** Opening AVAILABLE DATA block **

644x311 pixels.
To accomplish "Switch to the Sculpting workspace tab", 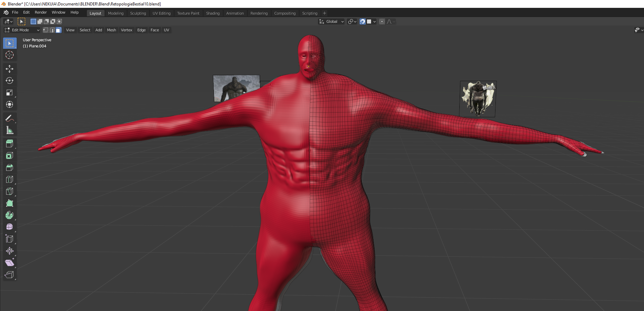I will coord(138,13).
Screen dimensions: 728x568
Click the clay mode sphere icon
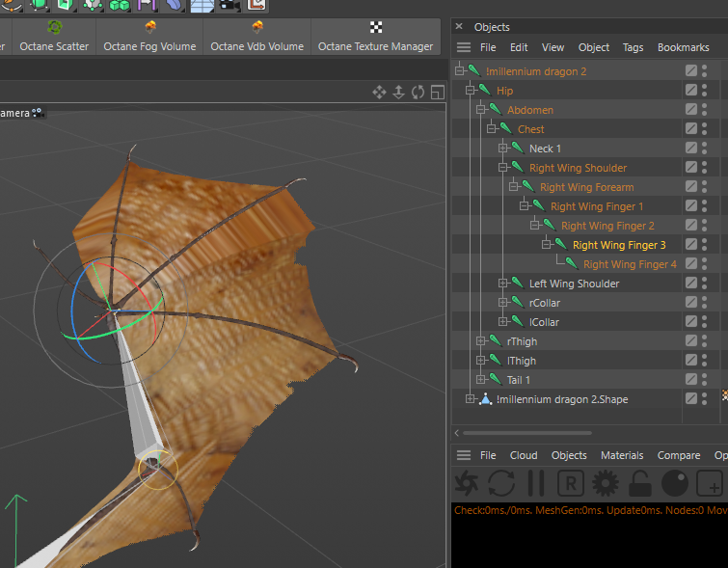[674, 483]
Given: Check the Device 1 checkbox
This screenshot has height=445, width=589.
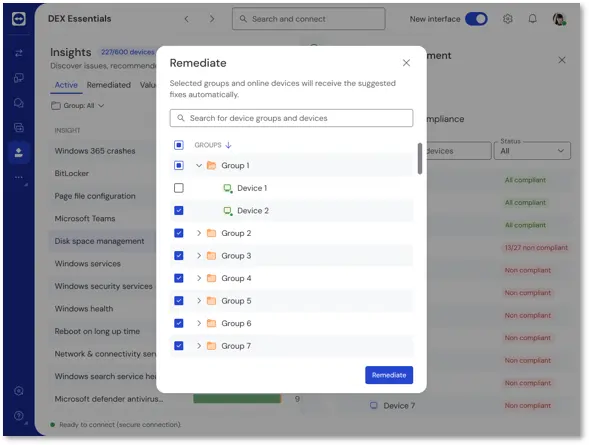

** Closing AVAILABLE DATA block **

**REQUIRED ACTION:** Exclude all pictures and return precisely the lines from the one containing "Given: Check the Device 1 checkbox" through the closing line of the data.

**EXERCISE OUTPUT:**
Given: Check the Device 1 checkbox
This screenshot has height=445, width=589.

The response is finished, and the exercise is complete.